WORK TASK>
Where does "warning" appear in the data? Return each line that holds it.

--- START ---

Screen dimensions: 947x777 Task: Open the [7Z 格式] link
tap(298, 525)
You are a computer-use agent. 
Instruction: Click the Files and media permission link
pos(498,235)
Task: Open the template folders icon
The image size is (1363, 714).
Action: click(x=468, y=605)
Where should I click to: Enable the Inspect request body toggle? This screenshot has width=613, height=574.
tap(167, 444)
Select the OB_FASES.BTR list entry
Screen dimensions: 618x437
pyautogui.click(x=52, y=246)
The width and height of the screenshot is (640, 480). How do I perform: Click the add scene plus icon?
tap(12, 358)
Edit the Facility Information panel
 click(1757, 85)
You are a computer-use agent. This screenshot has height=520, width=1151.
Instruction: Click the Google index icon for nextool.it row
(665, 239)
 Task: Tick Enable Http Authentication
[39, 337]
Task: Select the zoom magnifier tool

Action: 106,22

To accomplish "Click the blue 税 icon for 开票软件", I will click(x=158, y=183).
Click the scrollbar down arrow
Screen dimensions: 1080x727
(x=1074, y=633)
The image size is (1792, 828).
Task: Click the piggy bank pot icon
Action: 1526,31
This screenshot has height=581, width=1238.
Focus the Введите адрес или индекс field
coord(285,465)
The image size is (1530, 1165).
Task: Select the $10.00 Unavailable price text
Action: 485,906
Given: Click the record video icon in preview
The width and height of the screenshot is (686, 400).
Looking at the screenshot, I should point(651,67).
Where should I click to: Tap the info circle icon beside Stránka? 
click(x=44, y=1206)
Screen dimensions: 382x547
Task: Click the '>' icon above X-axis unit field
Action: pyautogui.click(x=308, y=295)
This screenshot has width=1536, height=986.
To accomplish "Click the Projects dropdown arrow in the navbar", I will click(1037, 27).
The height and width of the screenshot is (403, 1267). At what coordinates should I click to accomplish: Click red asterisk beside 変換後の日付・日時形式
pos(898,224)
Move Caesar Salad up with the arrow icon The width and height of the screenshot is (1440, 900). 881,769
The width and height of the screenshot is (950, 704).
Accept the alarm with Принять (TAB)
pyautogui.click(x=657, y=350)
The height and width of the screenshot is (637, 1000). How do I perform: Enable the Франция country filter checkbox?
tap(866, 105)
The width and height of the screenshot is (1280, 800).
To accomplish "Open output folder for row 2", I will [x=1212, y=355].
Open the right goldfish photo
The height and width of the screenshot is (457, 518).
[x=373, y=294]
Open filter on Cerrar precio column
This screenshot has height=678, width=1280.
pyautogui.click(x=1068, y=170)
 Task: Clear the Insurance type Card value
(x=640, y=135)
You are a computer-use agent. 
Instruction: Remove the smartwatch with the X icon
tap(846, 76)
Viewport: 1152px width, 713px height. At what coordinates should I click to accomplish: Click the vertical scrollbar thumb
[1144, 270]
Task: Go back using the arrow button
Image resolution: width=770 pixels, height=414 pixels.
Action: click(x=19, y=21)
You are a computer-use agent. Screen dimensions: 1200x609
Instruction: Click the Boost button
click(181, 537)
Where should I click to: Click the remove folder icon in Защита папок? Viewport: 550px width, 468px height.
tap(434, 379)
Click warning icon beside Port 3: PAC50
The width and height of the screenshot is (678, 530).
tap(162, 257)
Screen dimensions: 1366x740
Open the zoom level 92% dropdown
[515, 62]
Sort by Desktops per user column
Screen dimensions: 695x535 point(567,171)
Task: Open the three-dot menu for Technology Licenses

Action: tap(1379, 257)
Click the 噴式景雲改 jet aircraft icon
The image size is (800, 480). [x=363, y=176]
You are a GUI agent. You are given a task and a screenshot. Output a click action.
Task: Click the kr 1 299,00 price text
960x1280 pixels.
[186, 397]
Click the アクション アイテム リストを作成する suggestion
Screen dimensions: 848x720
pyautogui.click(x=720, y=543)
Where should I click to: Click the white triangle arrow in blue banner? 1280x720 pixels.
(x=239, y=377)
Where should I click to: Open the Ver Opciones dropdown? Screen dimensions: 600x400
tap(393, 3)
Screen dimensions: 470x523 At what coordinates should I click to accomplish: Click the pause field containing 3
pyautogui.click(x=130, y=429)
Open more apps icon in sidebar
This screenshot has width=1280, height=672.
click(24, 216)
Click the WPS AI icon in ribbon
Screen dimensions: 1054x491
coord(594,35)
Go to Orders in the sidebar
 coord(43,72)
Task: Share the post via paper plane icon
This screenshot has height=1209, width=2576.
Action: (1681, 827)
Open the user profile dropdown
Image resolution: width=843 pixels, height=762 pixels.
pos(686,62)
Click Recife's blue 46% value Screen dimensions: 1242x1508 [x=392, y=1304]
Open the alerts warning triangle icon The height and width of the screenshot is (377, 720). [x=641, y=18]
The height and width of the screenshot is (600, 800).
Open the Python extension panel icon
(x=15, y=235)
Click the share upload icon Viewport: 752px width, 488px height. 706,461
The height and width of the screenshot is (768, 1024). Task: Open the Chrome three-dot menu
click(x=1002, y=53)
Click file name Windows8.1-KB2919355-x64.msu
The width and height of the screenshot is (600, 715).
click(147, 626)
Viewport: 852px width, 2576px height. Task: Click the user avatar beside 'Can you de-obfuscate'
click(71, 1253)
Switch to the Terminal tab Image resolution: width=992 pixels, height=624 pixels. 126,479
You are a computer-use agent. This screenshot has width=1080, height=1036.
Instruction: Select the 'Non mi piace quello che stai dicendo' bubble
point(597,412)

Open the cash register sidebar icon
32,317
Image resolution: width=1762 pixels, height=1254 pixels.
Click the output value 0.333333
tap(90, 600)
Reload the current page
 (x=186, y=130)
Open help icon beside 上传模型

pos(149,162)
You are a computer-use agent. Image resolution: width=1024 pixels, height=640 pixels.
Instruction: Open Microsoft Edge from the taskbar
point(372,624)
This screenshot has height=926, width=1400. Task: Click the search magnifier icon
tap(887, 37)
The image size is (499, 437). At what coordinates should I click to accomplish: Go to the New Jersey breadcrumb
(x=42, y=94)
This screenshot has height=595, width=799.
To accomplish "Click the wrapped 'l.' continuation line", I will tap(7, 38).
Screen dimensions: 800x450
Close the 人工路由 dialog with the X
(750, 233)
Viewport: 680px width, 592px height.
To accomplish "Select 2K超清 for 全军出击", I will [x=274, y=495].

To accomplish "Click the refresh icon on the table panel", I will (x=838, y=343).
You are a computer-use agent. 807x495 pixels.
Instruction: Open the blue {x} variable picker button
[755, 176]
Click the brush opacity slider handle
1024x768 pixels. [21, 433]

--- END ---

SOLVED PROBLEM>
Click warning icon beside Port 3: PAC50
Open the alerts warning triangle icon The height and width of the screenshot is (377, 720). [x=641, y=18]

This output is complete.